There was a yellow, dried-up looking major who was never, never satisfied. He would keep his battalion at it in the sun till past noon; and then after a short pause for refreshment the same cruel business would begin all over again. The devil! How could a couple of hundred men be as symmetrical as a machine?

The artillery-drivers had climbed on to the fence. They were polishing their curbs and chains, and laughed at the spectacle before them. But to Vogt it did not seem amusing. What was the use of making those two hundred men do such childish things there on the parade-ground? Would they ever march into battle like that? He thought of how those dummies had all been riddled by the bullets when a single shrapnel burst in front of them. Why, it would be sheer madness! They would have to crawl, to run, to jump--then to crawl again! That wasn't what they were doing when every morning on the parade-ground one heard a continual tack--tack--tack--tack, as if a thousand telegraph clerks were hard at work. What was the good of all this senseless show, which only aggravated the men?

Their comrades of the infantry looked very far from cheerful, and darted glances full of suppressed hatred at the yellow-faced major. And when, dead-tired, they had finished the drill, and were putting away their guns in the corner, they would curse the very uniform they wore as if it had been a strait-waistcoat.

Certainly it was not necessary to agree in everything with a social-democrat like Weise; but there was no doubt what-ever that he was perfectly right about some things. In the evenings, when the non-commissioned officers were sitting in the canteen, the men took their stools out on the open veranda that looked over the forest; and then Weise would begin to hold forth, his comrades, either smoking or cleaning their clothes and accoutrements, grouped round him listening to his orations. When some of the men, fresh from the country, complained of the hard work there, the endless long hours, and the small pay, he laughed outright.

"Why do you allow your landed-proprietors to treat you so?" he scoffed. "Why are you so stupid? Of course if you won't utter a word of protest you don't deserve anything better."

And he explained how things were managed in his trade, at the factory. If one of the workmen was unfairly treated, or if the pay was considered too small, then they had a thorough good strike. They took care to choose the best possible time for it, when the manufacturers had the most pressing work to do. The trade-union, to which of course they all had to belong, kept blacklegs at a distance, and they went on doggedly righting until new terms had been won. Certainly the workmen did not invariably carry all their demands; but a strike seldom ended without their gaining some solid advantage. Yes, the workers had only to show the world that they were a power; that they were not going to be trampled on for ever; that they intended henceforth to have their share of the profits which they had hitherto been putting into the pockets of the rich, although earned by their own toil and sweat.

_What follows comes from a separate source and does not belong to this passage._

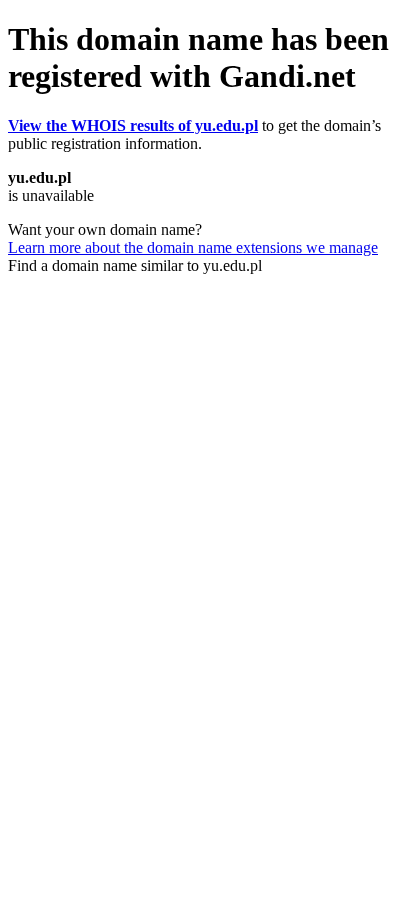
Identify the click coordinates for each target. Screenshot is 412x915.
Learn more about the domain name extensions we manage (193, 247)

Or Weise would reckon how much was spent in one day's gun-practice. Each shot cost about fifteen marks; and the sixth battery alone had fired about a hundred and twenty shots that morning. There were six batteries in each regiment, four regiments in each army-corps, and twenty-three army-corps in the whole of Germany.

"Any-one who likes can reckon it up," said Weise. "In any case the money would be enough to give every poor devil in the whole world one happy day!"

He pulled out a sheet of paper and read from it the sum that Germany spent annually on her army. It made the men open their eyes pretty wide. An incredible sum, truly, of which they could form no clear idea at all.

Sometimes one of them would say! "But look here, old man; suppose there was war, and we had no soldiers?"